Monthly Archives: February 2022

  • Lingui, The Sacred Bonds   Mahamat-Saleh Haroun

    Lingui, The Sacred Bonds   Mahamat-Saleh Haroun (2021; Chad – International finance)   Achouackh Abakar Souleymane, Rihane Khalil Alio

    viewed Tyneside Cinema 8th Feb 22; ticket: £10.75

    subterfuge – artifice device or practice adopted to escape or avoid force

     

    Me excluded there were four other people in the cinema to see Haroun’s ‘Lingui, The Sacred Bonds’ (LSB). I was glad I’d decided to go see the film this night as it obviously would not be held over and this was my last chance to see it on a big screen. The audience size indicated that in general given the usual run of things, there is little interest in the UK in viewing films that originate outside the bounds of what is familiar. Films have many different functions of attraction: distraction, confirmation of world view, empathic analogy, polemics etc, but exposure to the unfamiliar does not usually count amongst them.

    ‘LSB’ shot by Haroun in Chad and telling of Chad, is of another order of existence, another order of perception. another world.  It is a fundamental human story telling of oppositions and oppression, a quest that resolves in resistance subterfuge and undermining.

    ‘LSB’ belongs to the type of film making that is rare now in the West but still used by some film makers from Africa and Asia: namely the incorporation of film making into the oral story telling tradition. In this respect Sissoko’s films come to mind as do the films of Ousmane Sembene. Haroun follows the moral code of the story teller: he simply shows the characters; he shows what befalls them and how they respond to each situation. He does not allow us to be enveloped or have our re-actions over determined by his characters psycho-emotional states of mind.   In LSB the actors act out their roles without simulation of the emotional. There is no exploitation, using faked states of mind to manipulate the audience response as a fake identity check with the characters. LSB is grounded in the simple logic of the unfolding of the story, the folding over of the developing situations and dilemmas that engages the audience’s imagination; as the story is told they travel with the characters: we the audience become at one with them in their quest.

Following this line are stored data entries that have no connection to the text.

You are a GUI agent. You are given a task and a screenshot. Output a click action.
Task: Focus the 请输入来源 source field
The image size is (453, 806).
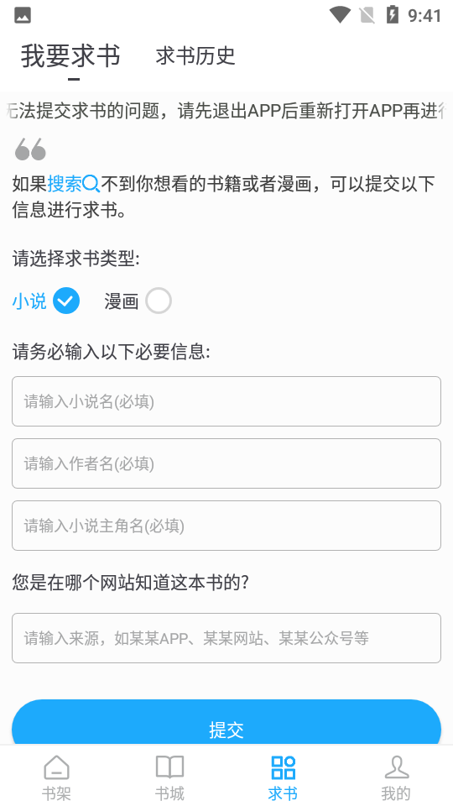pyautogui.click(x=227, y=638)
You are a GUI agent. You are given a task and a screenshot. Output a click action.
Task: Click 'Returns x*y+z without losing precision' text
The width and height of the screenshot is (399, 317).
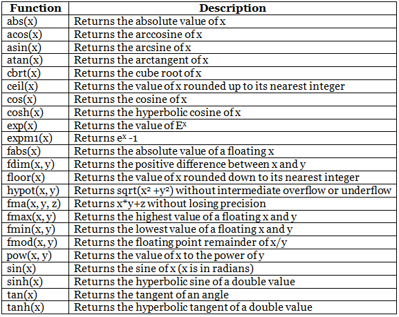(x=170, y=204)
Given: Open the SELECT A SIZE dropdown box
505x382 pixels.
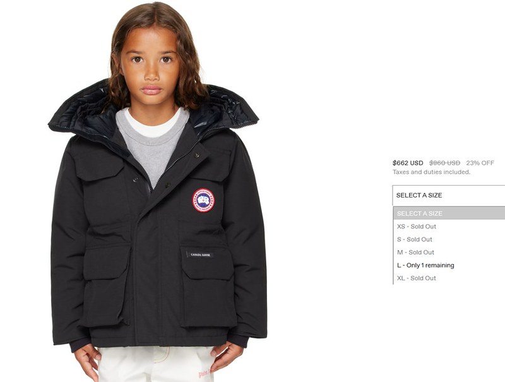Looking at the screenshot, I should point(449,195).
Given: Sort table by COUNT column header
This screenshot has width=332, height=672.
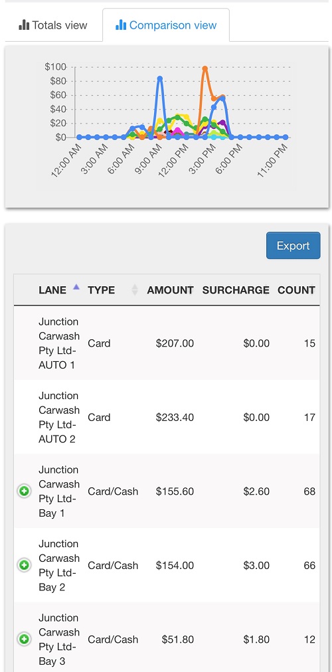Looking at the screenshot, I should pyautogui.click(x=296, y=290).
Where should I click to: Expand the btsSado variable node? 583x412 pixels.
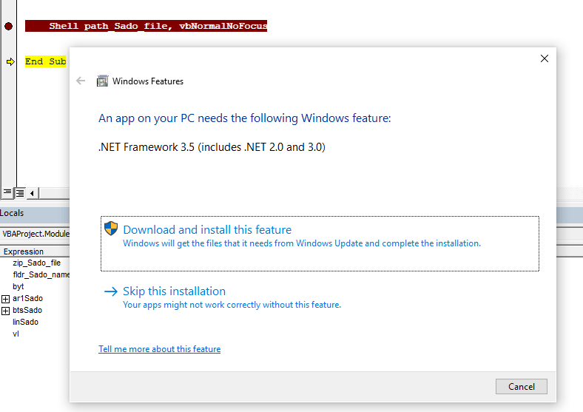click(6, 311)
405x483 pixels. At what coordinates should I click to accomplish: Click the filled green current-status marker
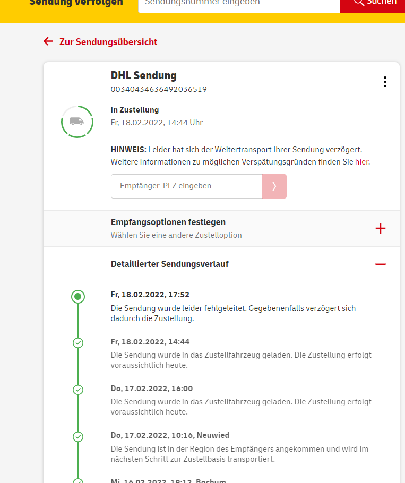pyautogui.click(x=78, y=297)
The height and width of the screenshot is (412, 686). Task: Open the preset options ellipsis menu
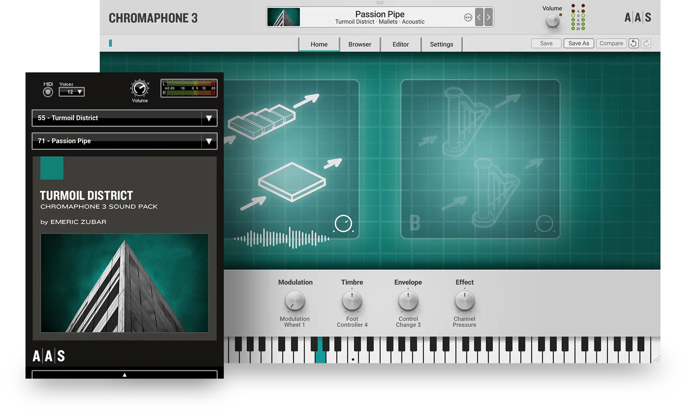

    The opening sequence establishes a state of being. In a series of close ups shots, we see a car tyre being slit open with a work knife. It’s a tough job getting through the sidewall and tread, taxing the control and strength of the woman as she patiently cuts through the unforgiving material. Eventually she splits the body of the rubber tyre and is able to pull out the ‘prize’: its interior re-inforcing wire.   Amina uses this wire to make lamps and stoves which she sells to make her living. She lives on the scraps of life recycling the otherwise useless spent and discarded junk of Western industry. Amina herself is something of a discard. In this traditional Islamic society as a woman she is already a second class citizen which status is compounded by her being single and her having a child (Maria) out of wedlock. Consequently as an outcaste she is shunned by her family and experiences some social ostracism. This is her life. There is nothing more to be said. She cuts open tyres for the wire; she is not dependent on anyone, earning enough to keep herself and her daughter Maria.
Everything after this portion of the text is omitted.